Install Raspberry Pi OS

Install the official 32-bit Raspberry Pi OS.
  1. Download image
  2. Locate SD card
  3. Unmount SD card
  4. Install coreutils
  5. Image SD card
  6. Enable SSH
  7. Eject SD card
  8. Initial boot

The following instructions are for headless (i.e. without a monitor) Raspberry Pi server installation of Raspberry Pi OS using a machine running macOS.

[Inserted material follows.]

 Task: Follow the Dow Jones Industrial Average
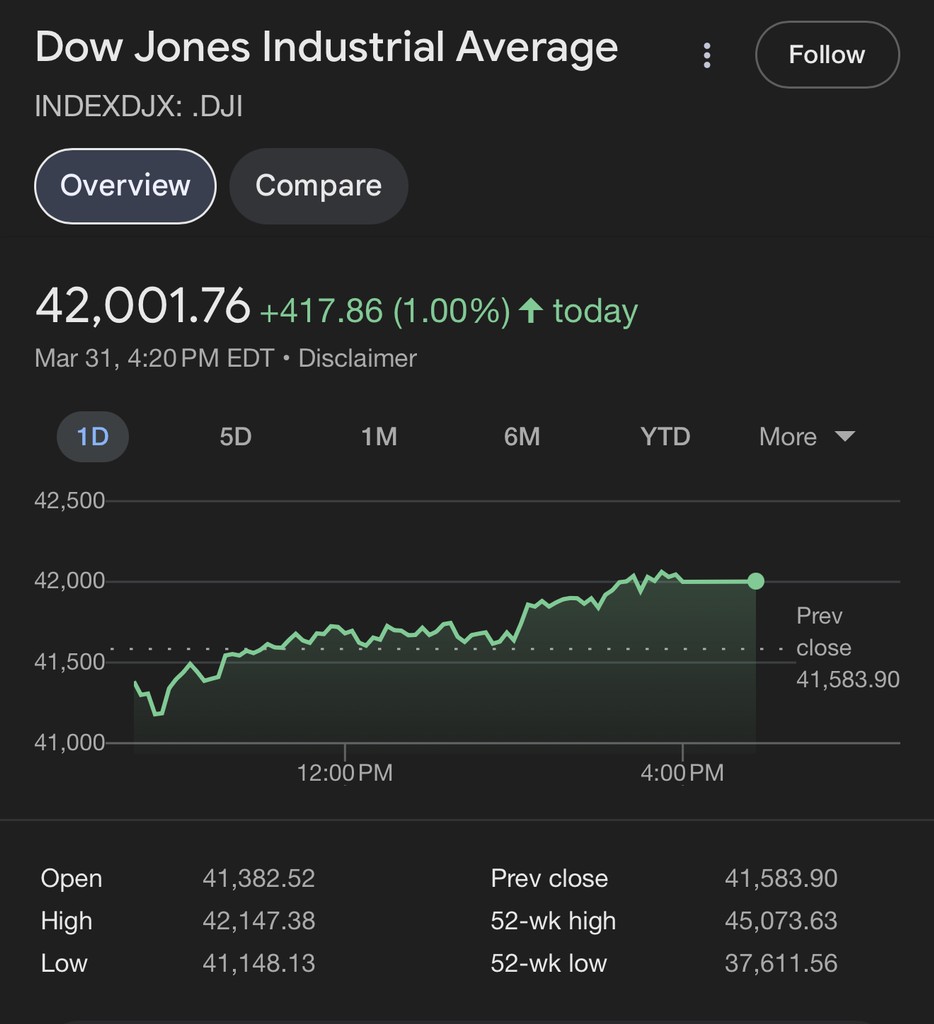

Consult the official Raspberry Pi installation guide for Linux and Windows instructions.

Download image

Download a copy of the image. Note that the torrent link may be faster. The ZIP file contains an image file (IMG).

zip_file="raspios.zip"
wget https://downloads.raspberrypi.org/raspios_lite_armhf_latest -O "$zip_file"
unzip "$zip_file"

Locate SD card

Locate the mount point of the SD card (e.g. /dev/disk2).

diskutil list

The SD card should look somewhat like this, depending on the size of the card, and how many drives you have attached.

/dev/disk2 (external, physical):
   #:                       TYPE NAME                    SIZE       IDENTIFIER
   0:     FDisk_partition_scheme                        *32.0 GB    disk2
   1:             Windows_FAT_32 boot                    268.4 MB   disk2s1
   2:                      Linux                         31.7 GB    disk2s2

Be careful with this step to ensure that you don’t select the wrong drive.

n="2"

Unmount SD card

Check active mounts and unmount the target disk.

diskutil unmountDisk "/dev/disk${n}"

You should see something like:

Unmount of all volumes on disk2 was successful

Double check mount status with:

mount
df -H

Install coreutils

I recommend installing the GNU coreutils variant of dd first via Homebrew, and using that version instead of the default BSD variant that ships with macOS.

brew install coreutils

Image SD card

Now you’re ready to format the SD card using dd.

# Input file.
if="$(find . -mindepth 1 -maxdepth 1 -type f -name "*.img")"

# Output file.
# Note the use of 'rdisk' here, for raw disk access.
of="/dev/rdisk${n}"

sudo dd if="$if" of="$of" bs="4M" status="progress" conv="fsync"

Enable SSH

Before removing the SD card, we need to enable ssh support, which is disabled by default. To enable remote access, you must write an empty file named ssh to the boot partition.

sudo touch /Volumes/boot/ssh

Eject SD card

Now we’re ready to eject the disk and boot up the Raspberry Pi device.

sudo diskutil eject "$of"

Initial boot

The default admin account is pi, with the password raspberry.

GUI configuration is accessible via sudo raspi-config.

Additional configuration is available in our Raspberry Pi cheat sheet.